ABD Başkan Yardımcısı Joe Biden’ın Türkiye ziyaretinden geriye kalan pek çok başlık var. Joe Biden, gerek Cumhurbaşkanı Tayyip Erdoğan’la, gerekse de Başbakan Ahmet Davutoğlu ile yaptığı görüşmelerde sadece Ankara’yı değil, tüm bölgeyi doğrudan ilgilendiren kritik konularda Amerikan tarafının görüşlerini ortaya koydu.
Önce görüşmelerin genel çerçevesi. Cumhurbaşkanı Erdoğan, G20 Zirvesi’nde ifade ettiği çerçeveyi bir kez daha iletti Amerikalı muhatabına.
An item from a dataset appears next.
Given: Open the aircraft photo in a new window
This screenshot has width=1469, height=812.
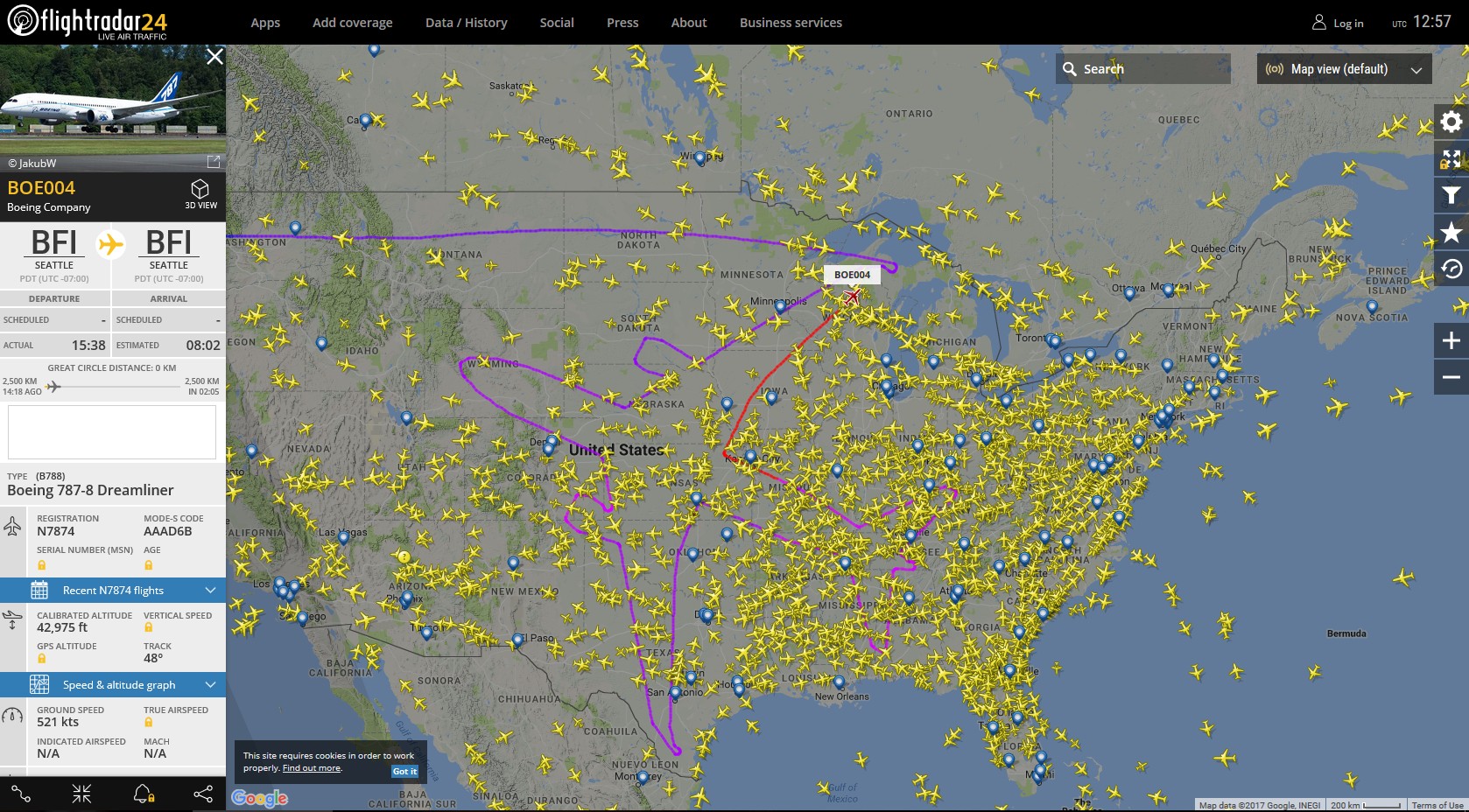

Türkiye’nin DAEŞ, PKK, El Kaide, DHKP-C gibi terör örgütleri arasında hiçbir ayrım yapmadığının ve PYD ve YPG’yi de terör örgütü olarak gördüğünün altı çizildi.
Ayrıca Türkiye’nin DAEŞ’le mücadele konusunda uluslararası koalisyona verdiği destek hatırlatıldı Biden’a. Irak’ta yaşanan istikrarsızlığın gerek DAEŞ, gerekse PKK için zemin oluşturduğu ifade edildi.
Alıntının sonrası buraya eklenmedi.